- **TASK DESCRIPTION**
Beginning with the line that holds "Click the Systemsteuerung search field", copy each line through the end of the material below, exactly and with no pictures.

+++

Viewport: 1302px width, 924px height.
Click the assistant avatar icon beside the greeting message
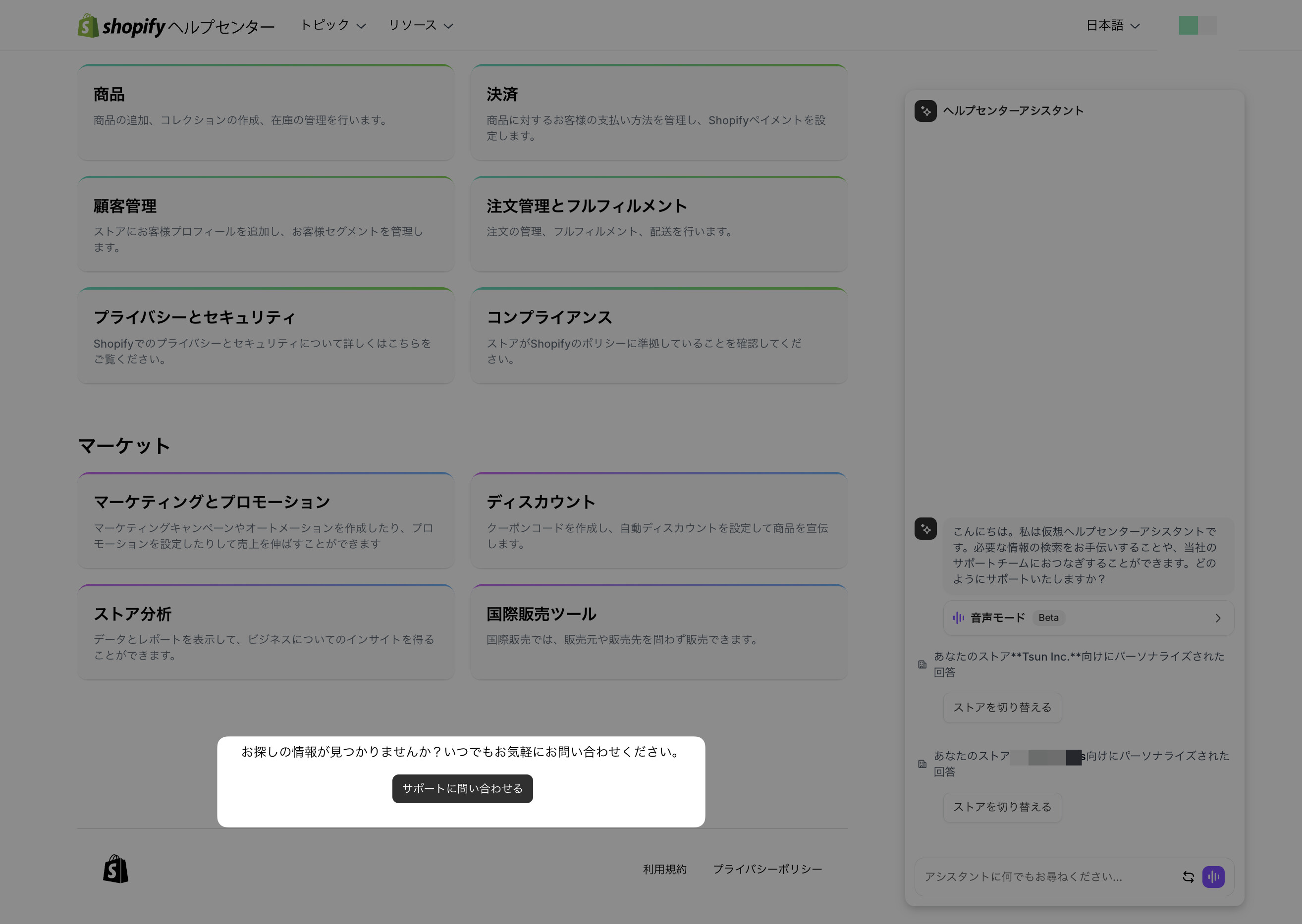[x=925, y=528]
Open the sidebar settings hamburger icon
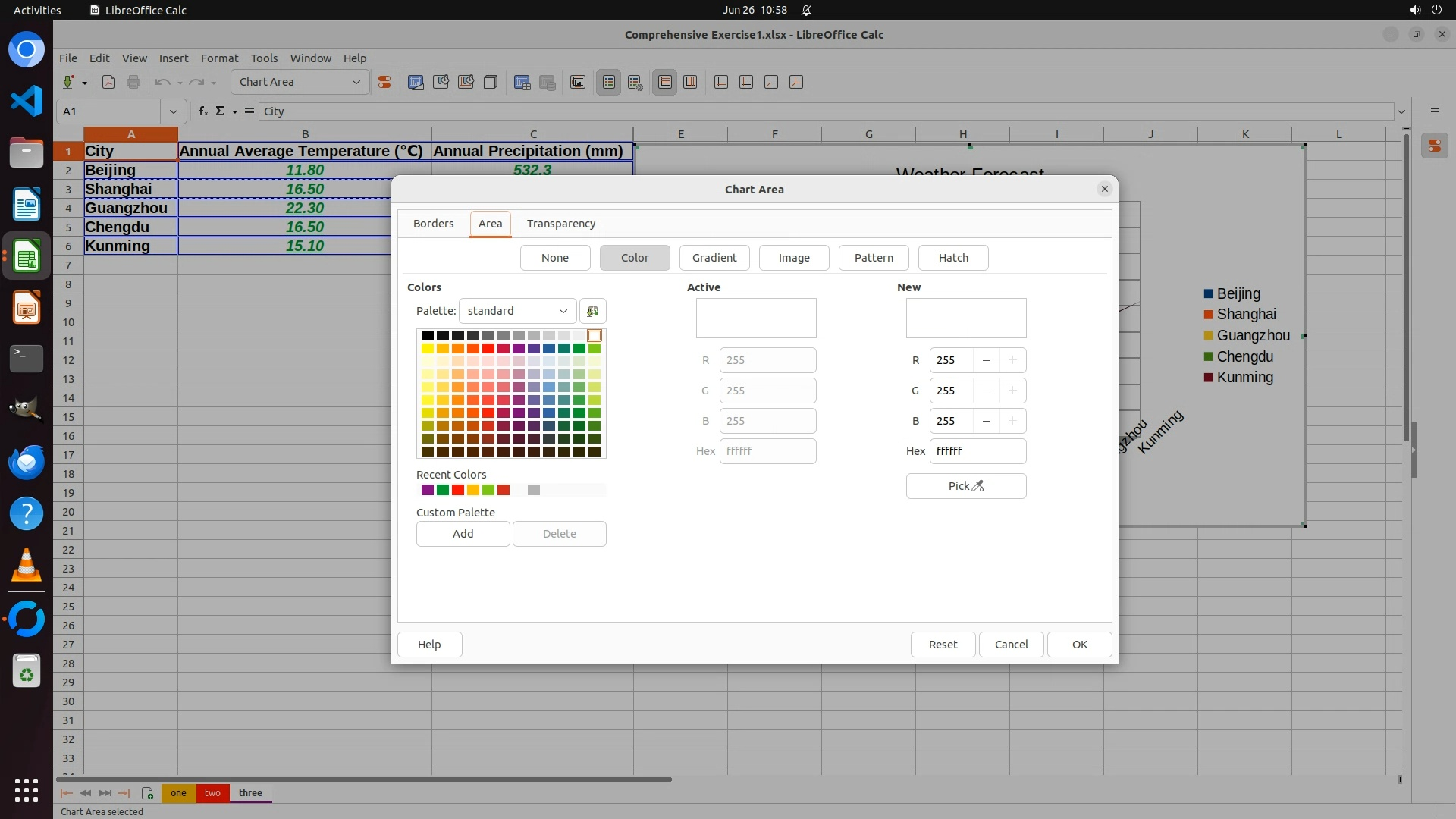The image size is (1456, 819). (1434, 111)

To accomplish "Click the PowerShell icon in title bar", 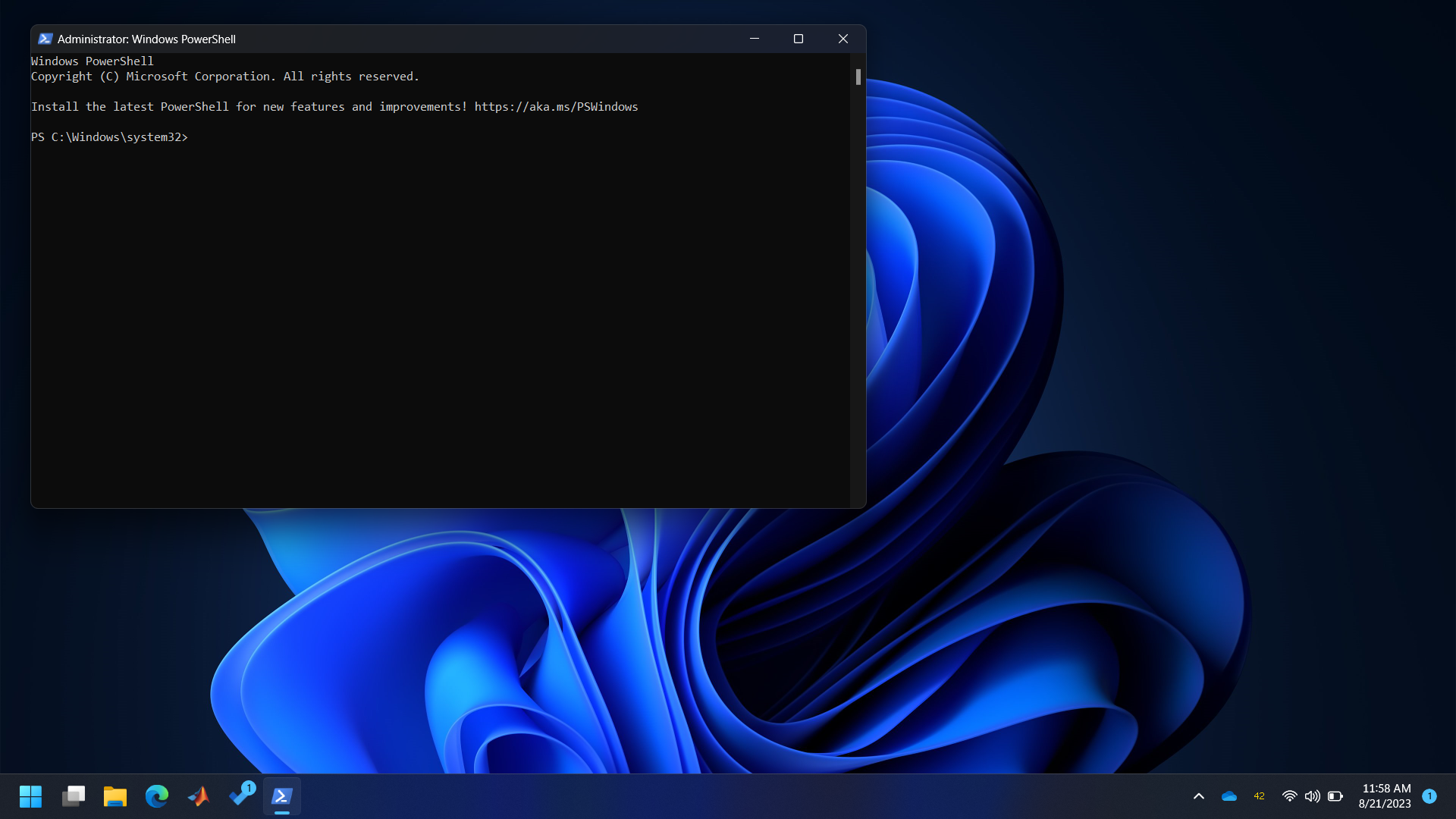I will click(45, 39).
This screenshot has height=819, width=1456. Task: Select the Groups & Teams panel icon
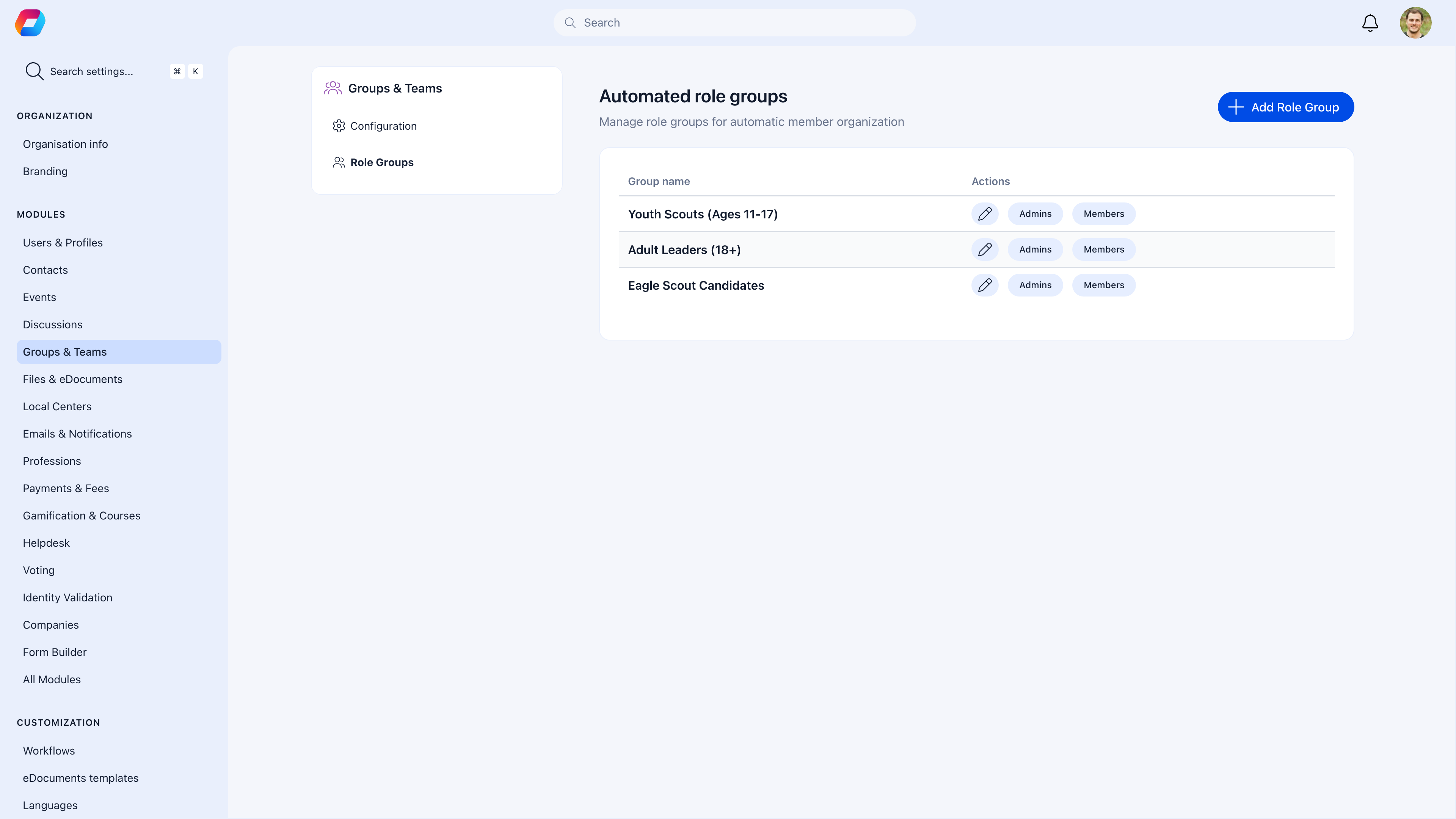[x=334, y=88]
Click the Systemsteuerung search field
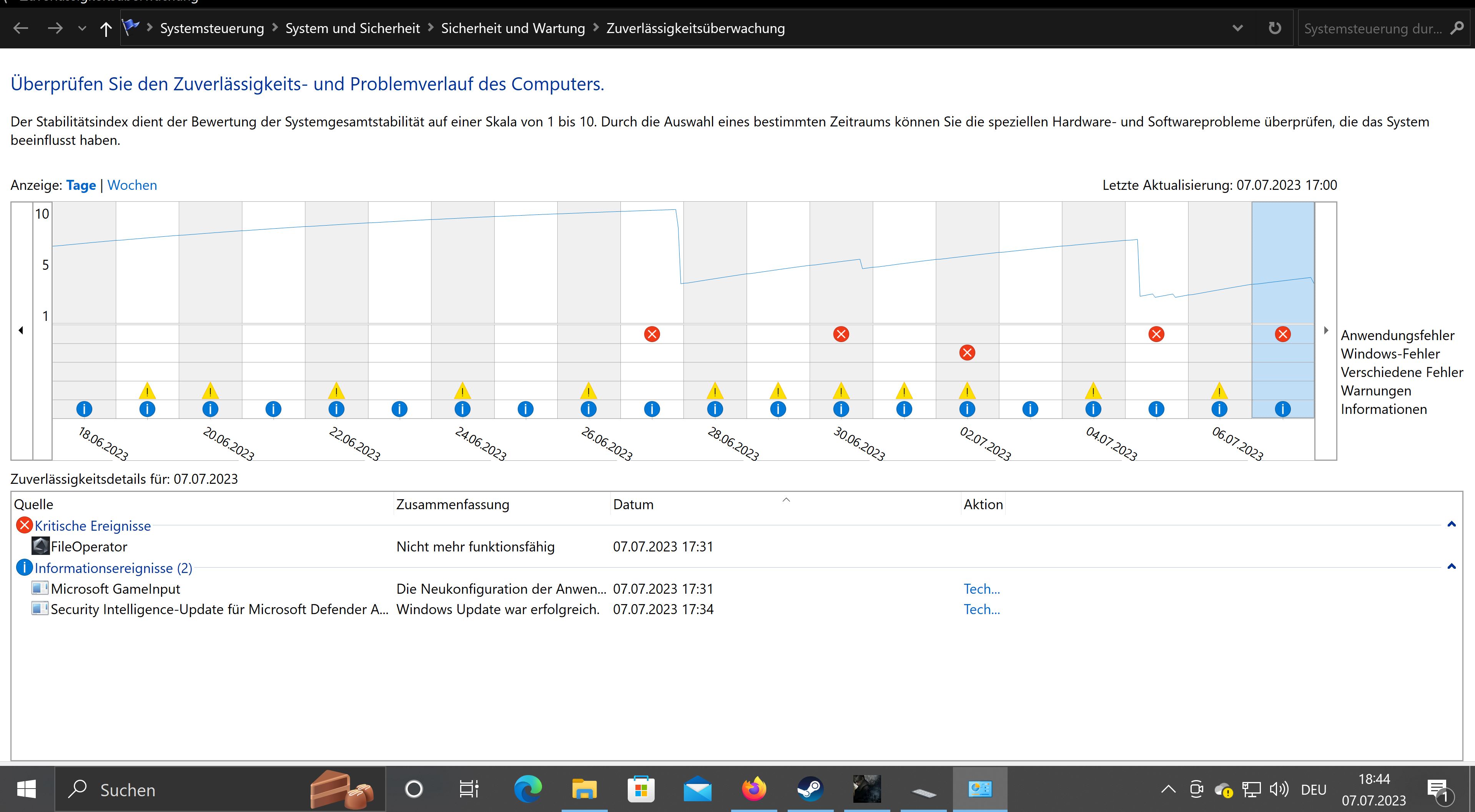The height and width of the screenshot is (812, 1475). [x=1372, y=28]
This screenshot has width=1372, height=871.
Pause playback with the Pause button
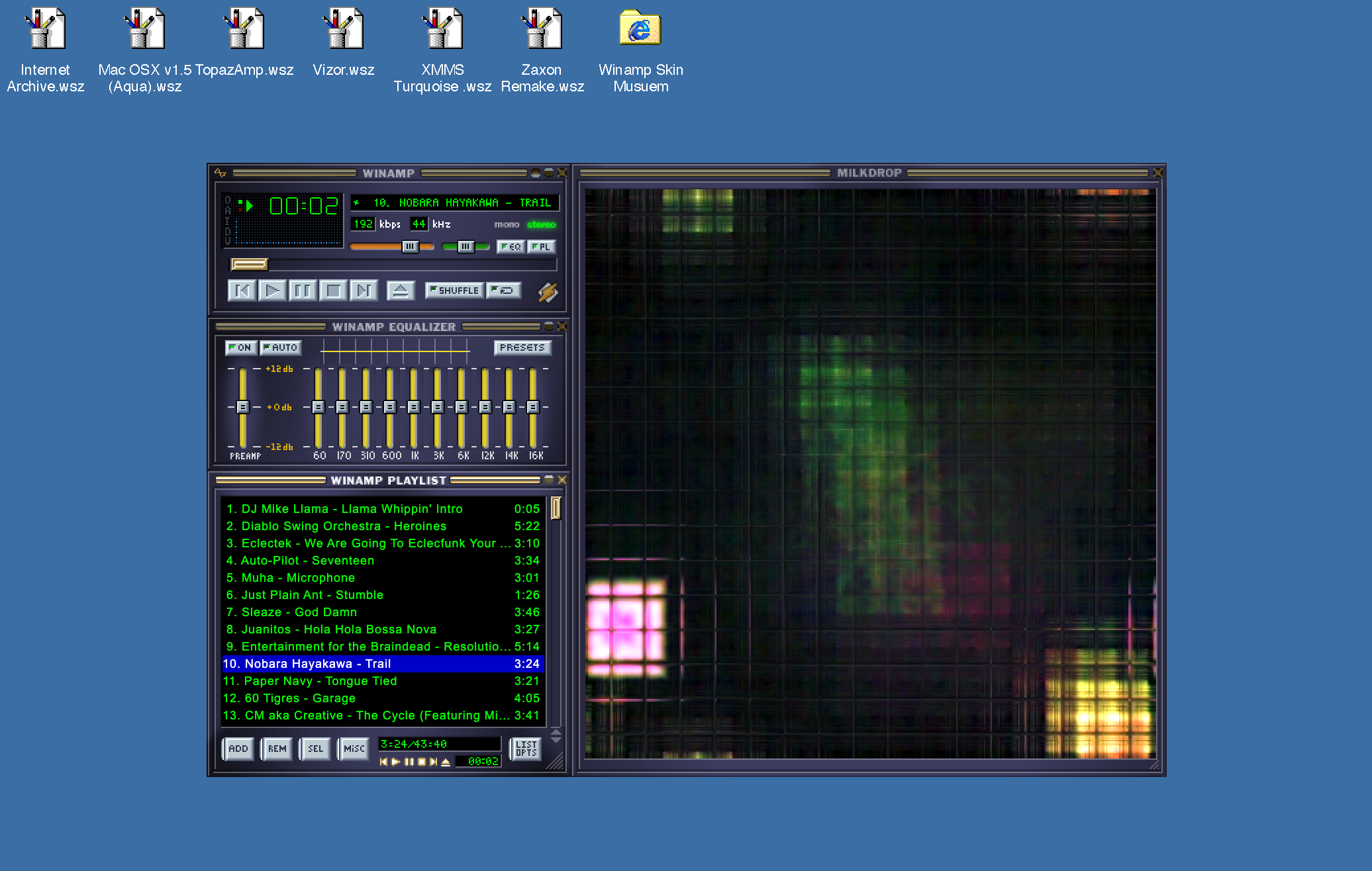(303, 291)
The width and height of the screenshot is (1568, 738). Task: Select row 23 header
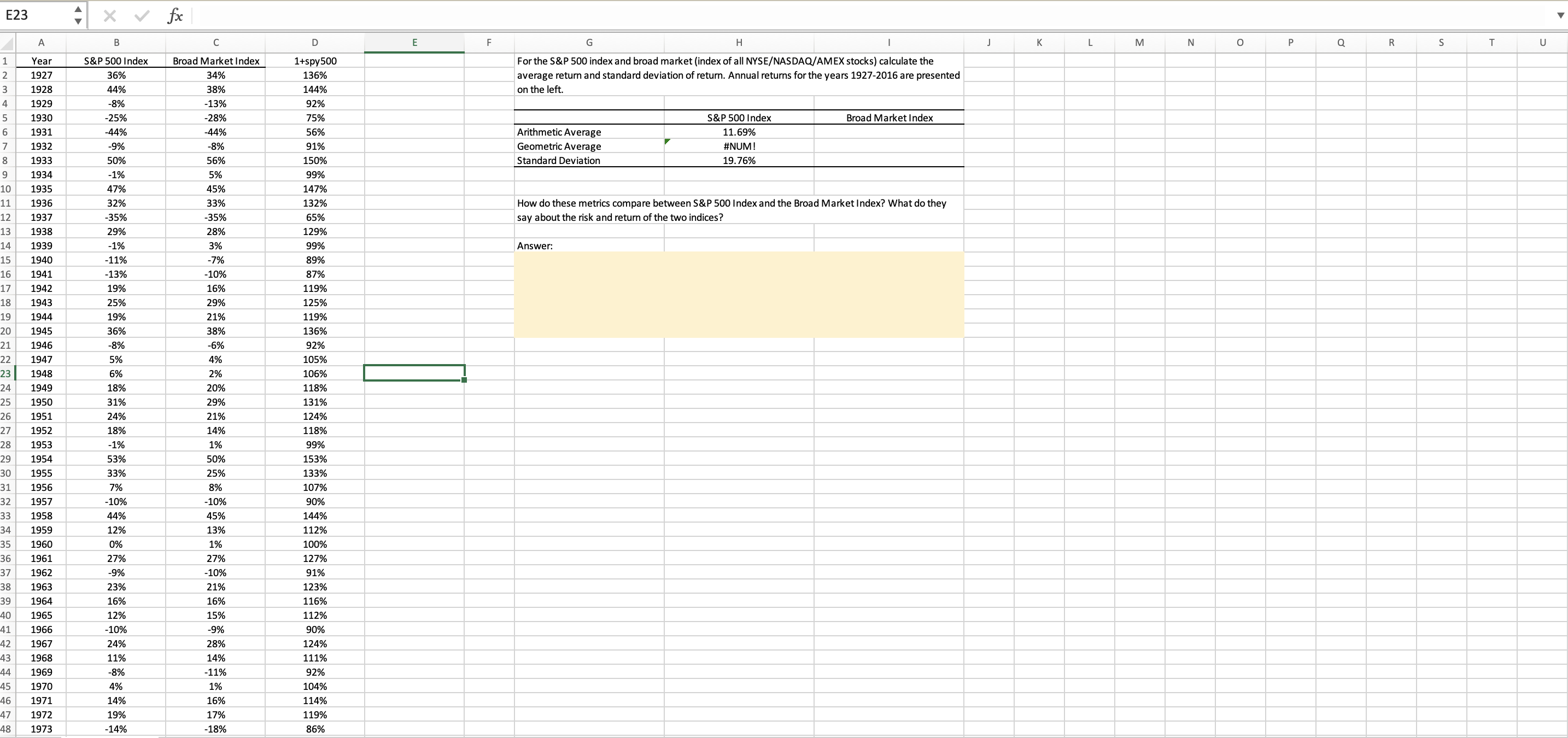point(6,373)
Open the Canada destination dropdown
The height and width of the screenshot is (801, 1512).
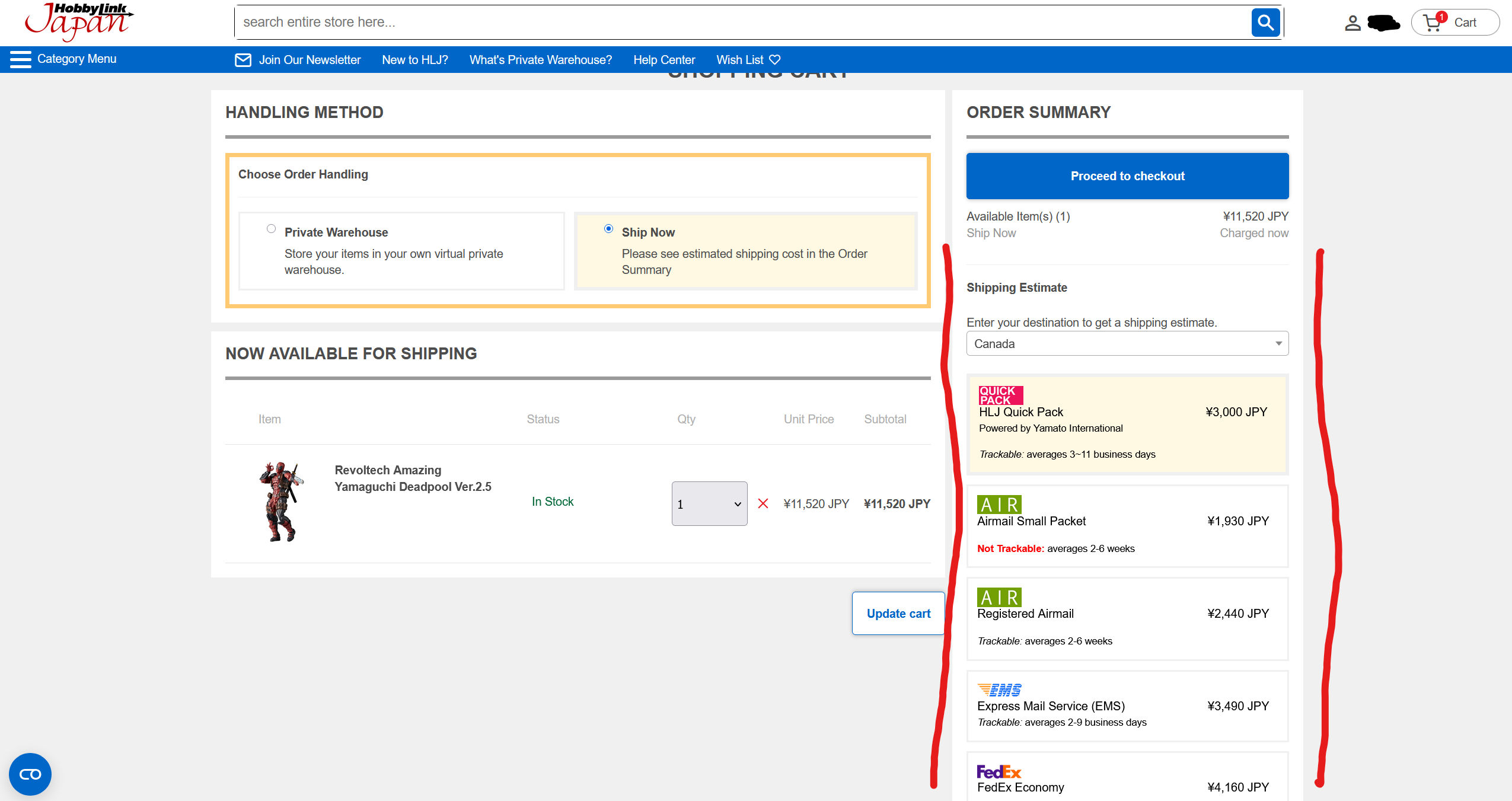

+++

- **RESPONSE TO THIS TASK**
Click the Systemsteuerung search field
The height and width of the screenshot is (812, 1475). [x=1372, y=28]
This screenshot has width=1372, height=871.
Pause playback with the Pause button
(303, 291)
The width and height of the screenshot is (1568, 738). Task: Select row 23 header
point(6,373)
Open the Canada destination dropdown
The height and width of the screenshot is (801, 1512).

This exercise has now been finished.